"""

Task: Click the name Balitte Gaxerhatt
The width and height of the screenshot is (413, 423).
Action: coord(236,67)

"""
"""

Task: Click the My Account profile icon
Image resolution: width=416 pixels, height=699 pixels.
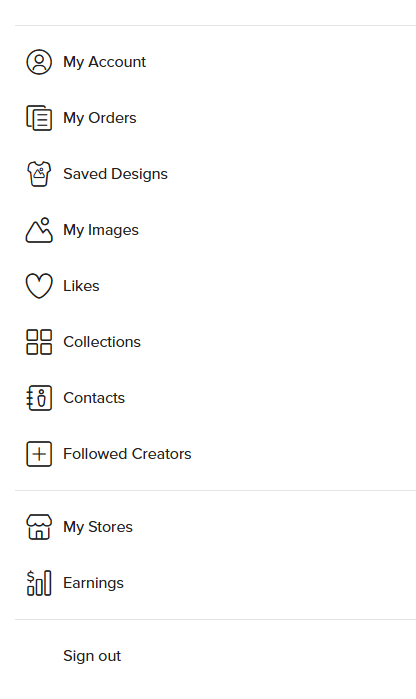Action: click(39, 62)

"""

- **What is being asked**
Using the records above, gather all lines where the string "Task" is present.

- **Answer space**
Task: Click the name Balitte Gaxerhatt
Task: Click the My Account profile icon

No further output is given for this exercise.